# Which of the following double integrals would correctly solve this pro

1. Dec 3, 2013

### ainster31

1. The problem statement, all variables and given/known data

Which of the following double integrals would correctly solve this problem?

2. Relevant equations

3. The attempt at a solution

I obtained two sets of boundary conditions.

Set 1:

$$x=-\sqrt{4-y^2}\quad (for\quad x<0)\quad to\quad x=\sqrt{4-y^2}\quad (for\quad x>0)\\y=-2\quad to\quad y=2$$

Set 2:

$$x=-2\quad to\quad x=2\\y=-\sqrt{4-x^2}\quad (for\quad y<0)\quad to\quad y=\sqrt{4-x^2}\quad (for\quad y>0)$$

This produces the following integrals:

$$\int_{-2}^{2}\int_{-\sqrt{4-y^2}}^{\sqrt{4-y^2}}(4-y)dxdy\\\int_{-2}^{2}\int_{-\sqrt{4-x^2}}^{\sqrt{4-x^2}}(4-y)dydx$$

So why aren't a, b, and c all correct?
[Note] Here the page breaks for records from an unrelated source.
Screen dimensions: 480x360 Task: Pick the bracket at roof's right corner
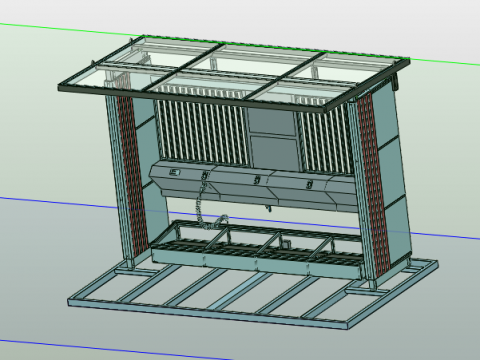pos(395,82)
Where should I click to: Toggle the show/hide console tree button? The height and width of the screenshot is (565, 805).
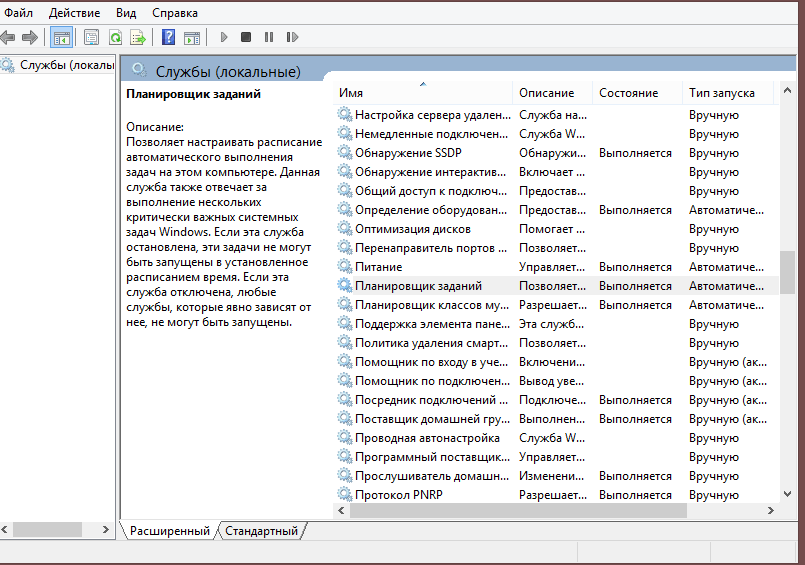[x=61, y=37]
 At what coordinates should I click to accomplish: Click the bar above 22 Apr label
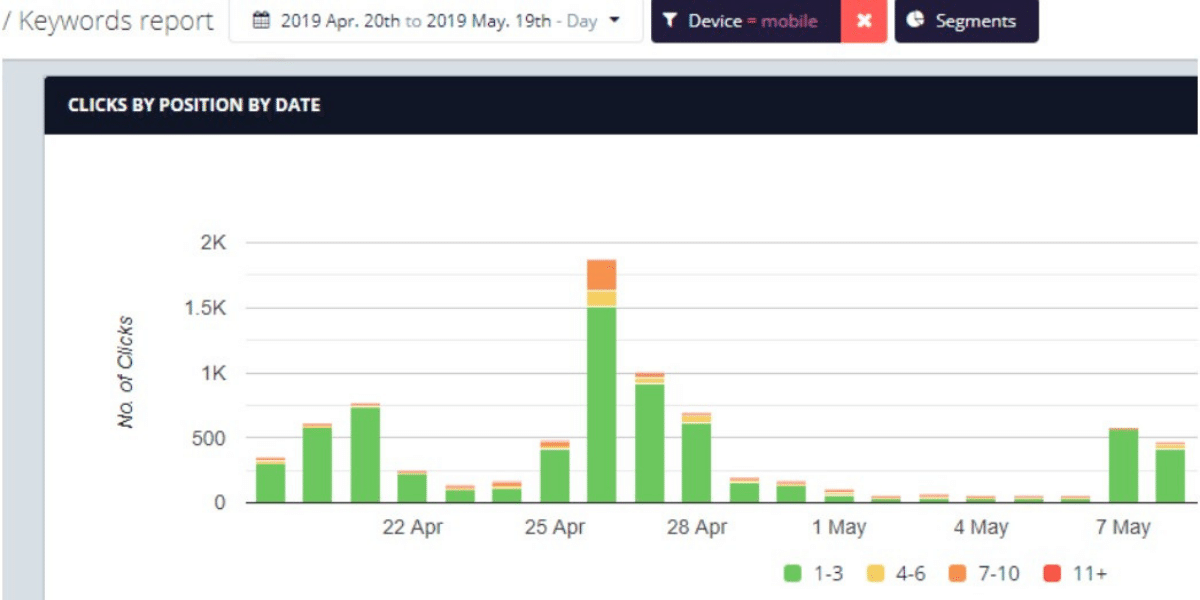click(412, 487)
The correct answer is c. Why are a and b incorrect?

2. Dec 3, 2013

### Staff: Mentor

Looking at the diagram you want to choose the base correctly for symmetry of the sliced cylinder which is symmetrically split by the y-axis. So that means you would have to treat y as the independent variable and x as the dependent one so that gives you the x= sqrt(4-y^2).

That then implies the last choice C.